Oak Street is already marked as a loading zone. Councilors Thursday voted to formally change city parking rules to reflect that change and create the loading zone on Oak Street.

Councilors also unanimously approved changes to city parking rules including banning U-turns and parking against the flow of traffic on Water Street. Mills said those changes were prompted by driving behaviors seen since the change to two-way traffic on Water Street.

Collins said motorists have been making U-turns and parking against the flow of traffic when they see a parking space on the opposite side of the street, prompting an often dangerous move to cross into the oncoming traffic lane for the spot.

“One day I watched 13 people do U-turns, right on Water Street,” she said. “It’s dangerous, but people see a parking spot and do a U-turn to get it.”

She said the change should have included also making the still one-way Commercial Street a two-way street, to make it easier for people to circle around in both directions and look for parking spaces downtown.

Part of the project not yet complete is the addition of diagonal crosswalks at the intersection of Bridge and Water streets, which city and state Department of Transportation officials said they believe will be the first “pedestrian scramble” type of road crossing of its kind in Maine.

Once complete, the new crosswalks crossing diagonally and forming an “X” in the middle of the intersection will allow pedestrians, if they wish, to cross from one corner to the opposite corner.
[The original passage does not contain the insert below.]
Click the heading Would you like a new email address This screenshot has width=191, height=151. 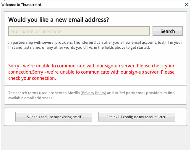click(x=59, y=20)
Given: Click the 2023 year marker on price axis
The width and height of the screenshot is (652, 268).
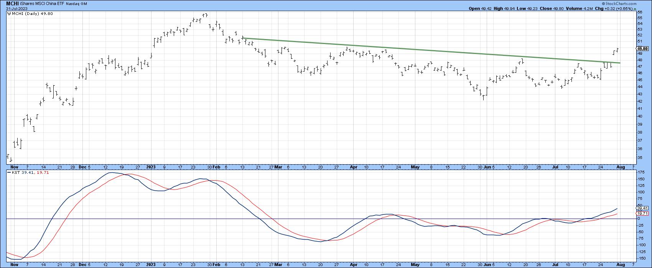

That walk, according to Hartley, could take some pedestrians two traffic light rotations, and more time, to cross the old way, which means crossing one street, then another, to get to the opposite corner. Conventional crosswalks will remain across each street.

Hartley said the pedestrian scramble is still planned but the weather in October and November didn’t allow for painting, so the new crossing will be painted by contractor Sargent Corp. in the spring when the firm returns for other work related to the completion of Commercial Street.